After three days' parley I had just concluded my bargain with his
breechless majesty, when a "barker" greeted me with the cheerless
message that the "Aguila" was surrounded by man-of-war boats! It was
true; but the mate refused an inspection of his craft _on neutral
ground_, and the naval folks departed. Nevertheless, a week after,
when I had just completed my traffic, I was seized by a gang of the
treacherous king's own people; delivered to the second lieutenant of a
French corvette--"La Bayonnaise;"--and my lovely little Eagle caged as
her lawful prey!
I confess I have never been able to understand the legal merits of
this seizure, so far as the act of the French officers was concerned,
as no treaty existed between France and Spain for the suppression of
slavery. The reader will not be surprised to learn, therefore, that
there was a very loud explosion of wrath among my men when they found
themselves prisoners; nor was their fury diminished when our whole
band was forced into a dungeon at Goree, which, for size, gloom, and
closeness, vied with the celebrated black hole of Calcutta.
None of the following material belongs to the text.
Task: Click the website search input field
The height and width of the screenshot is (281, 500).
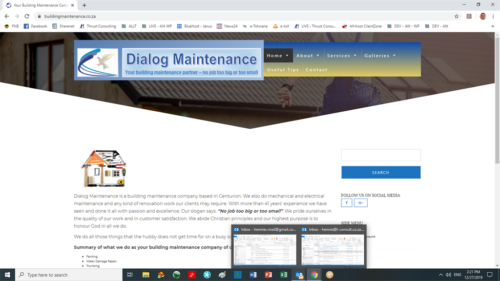Action: coord(380,155)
For three days were we kept in this filthy receptacle, in a burning
climate, without communication with friends or inhabitants, and on
scanty fare, till it suited the local authorities to transfer us to
San Luis, on the Senegal, in charge of a file of marines, _on board
our own vessel_!
San Luis is the residence of the governor and the seat of the colonial
tribunal, and here again we were incarcerated in a military _cachot_,
till several merchants who knew me on the Rio Pongo, interfered, and
had us removed to better quarters in the military hospital. I soon
learned that there was trouble among the natives. A war had broken out
among some of the Moorish tribes, some two hundred miles up the
Senegal, and my Aguila was a godsend to the Frenchmen, who needed just
such a light craft to guard their returning flotilla with merchandise
from Gatam. Accordingly, the craft was armed, manned, and despatched
on this expedition _without waiting the decree of a court as to the
lawfulness of her seizure_!
Meanwhile, the sisters of charity--those angels of devoted mercy, who
do not shun even the heats and pestilence of Africa,--made our prison
life as comfortable as possible; and had we not seen gratings at the
windows, or met a sentinel when we attempted to go out, we might have
considered ourselves valetudinarians instead of convicts.